Jak nakarmić trolle?
Rihanna postanowiła w reszcie sama skomentować całą sytuację, gdy na jednej ze stron pojawił się komentarz: "Czy Rihanna chce zrobić nowy trend z bycia grubym?". - Jeżeli nie pasuje ci Gucci Mane z 2007, nie zasługujesz na Gucci Mane'a z 2017 - głosi hasło na memie, który wrzuciła na swój profil na Instagramie. Przesłanie jest proste: Jeśli masz coś do powiedzenia na temat mojego ciała, nie bądź zdziwiony, jeśli ja nie mam nic do powiedzenia tobie. Wśród amerykańskich dziennikarzy krążą już plotki, że artystka szykuje nową piosenkę, która ma być bezpośrednią odpowiedzią na nienawistne komentarze odnośnie do jej wyglądu.
Dajcie żyć
Nawet jeśli odmieniona sylwetka Rihanny rzuca się komuś w oczy, to bezczelne komentarze na jej profilach w mediach społecznościowych są już przesadą. Grubą. Wymiary bioder Rihanny stały się nagle sprawą międzynarodową. Dyskusja o tym, czy jest w ciąży, czy ma problemy ze zdrowiem, a może nie układa jej się w życiu, nie ma końca. Nasza obsesja na temat perfekcyjnych sylwetek gwiazd ma ogromny wpływ na kulturę, w której żyjemy. Paranoicznie wręcz doszukujemy się nadprogramowych kilogramów u osób z pierwszych stron gazet. Z jednej strony chcemy, by w mediach promowane były "prawdziwe kształty", z drugiej mieszamy z błotem celebrytki, które nie mieszczą się nagle w rozmiar zero.

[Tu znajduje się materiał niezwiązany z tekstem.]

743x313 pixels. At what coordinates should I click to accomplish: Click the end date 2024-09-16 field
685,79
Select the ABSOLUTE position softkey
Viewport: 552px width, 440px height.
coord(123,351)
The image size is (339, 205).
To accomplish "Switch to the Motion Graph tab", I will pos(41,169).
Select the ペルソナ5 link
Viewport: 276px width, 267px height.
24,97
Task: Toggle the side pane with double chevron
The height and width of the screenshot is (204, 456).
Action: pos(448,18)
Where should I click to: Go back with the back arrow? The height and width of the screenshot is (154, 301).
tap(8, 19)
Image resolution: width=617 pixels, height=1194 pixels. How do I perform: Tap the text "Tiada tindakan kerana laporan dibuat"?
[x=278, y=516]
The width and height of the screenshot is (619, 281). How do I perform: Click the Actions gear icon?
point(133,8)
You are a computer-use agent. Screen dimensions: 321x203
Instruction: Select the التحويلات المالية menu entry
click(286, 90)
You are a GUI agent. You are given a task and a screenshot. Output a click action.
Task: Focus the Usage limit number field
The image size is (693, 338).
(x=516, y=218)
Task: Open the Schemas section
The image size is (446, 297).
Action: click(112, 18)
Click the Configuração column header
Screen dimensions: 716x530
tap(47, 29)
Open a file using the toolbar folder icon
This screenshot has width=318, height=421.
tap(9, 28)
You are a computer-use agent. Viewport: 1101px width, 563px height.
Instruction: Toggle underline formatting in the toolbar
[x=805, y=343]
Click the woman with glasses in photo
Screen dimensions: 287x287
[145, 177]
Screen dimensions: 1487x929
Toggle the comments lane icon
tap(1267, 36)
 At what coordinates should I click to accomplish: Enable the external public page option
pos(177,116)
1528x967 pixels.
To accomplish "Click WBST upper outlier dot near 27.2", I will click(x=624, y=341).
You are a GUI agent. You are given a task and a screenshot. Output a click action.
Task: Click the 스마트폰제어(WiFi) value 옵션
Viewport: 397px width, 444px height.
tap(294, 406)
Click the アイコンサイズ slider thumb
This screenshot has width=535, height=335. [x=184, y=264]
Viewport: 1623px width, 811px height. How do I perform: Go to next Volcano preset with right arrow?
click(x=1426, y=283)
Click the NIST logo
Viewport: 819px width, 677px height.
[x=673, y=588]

W poszukiwaniu naturalności
Historia Rihanny to tylko jeden z wielu przykładów, jak zaburzone jest postrzeganie kobiecego ciała. Według Polaków szczupła i wysportowana sylwetka jest jednym z głównych atrybutów ładnego wyglądu. Jednak 47 proc. polskiego społeczeństwa ma nadwagę. Aż 64 proc. Polaków uważa, że osoby otyłe spotykają liczne słowne przykrości związane z ich wyglądem. 7 proc. wszystkich badanych twierdzi, że sami byli ofiarami obraźliwych komentarzy nawiązujących do ich wagi. Wymuszanie na kobietach, by były zawsze chude i perfekcyjne, utrwala przekonanie, że wartość kobiety leży tylko i wyłącznie w jej ciele. Dajmy kobietom żyć – z nadwagą, czy bez – po swojemu.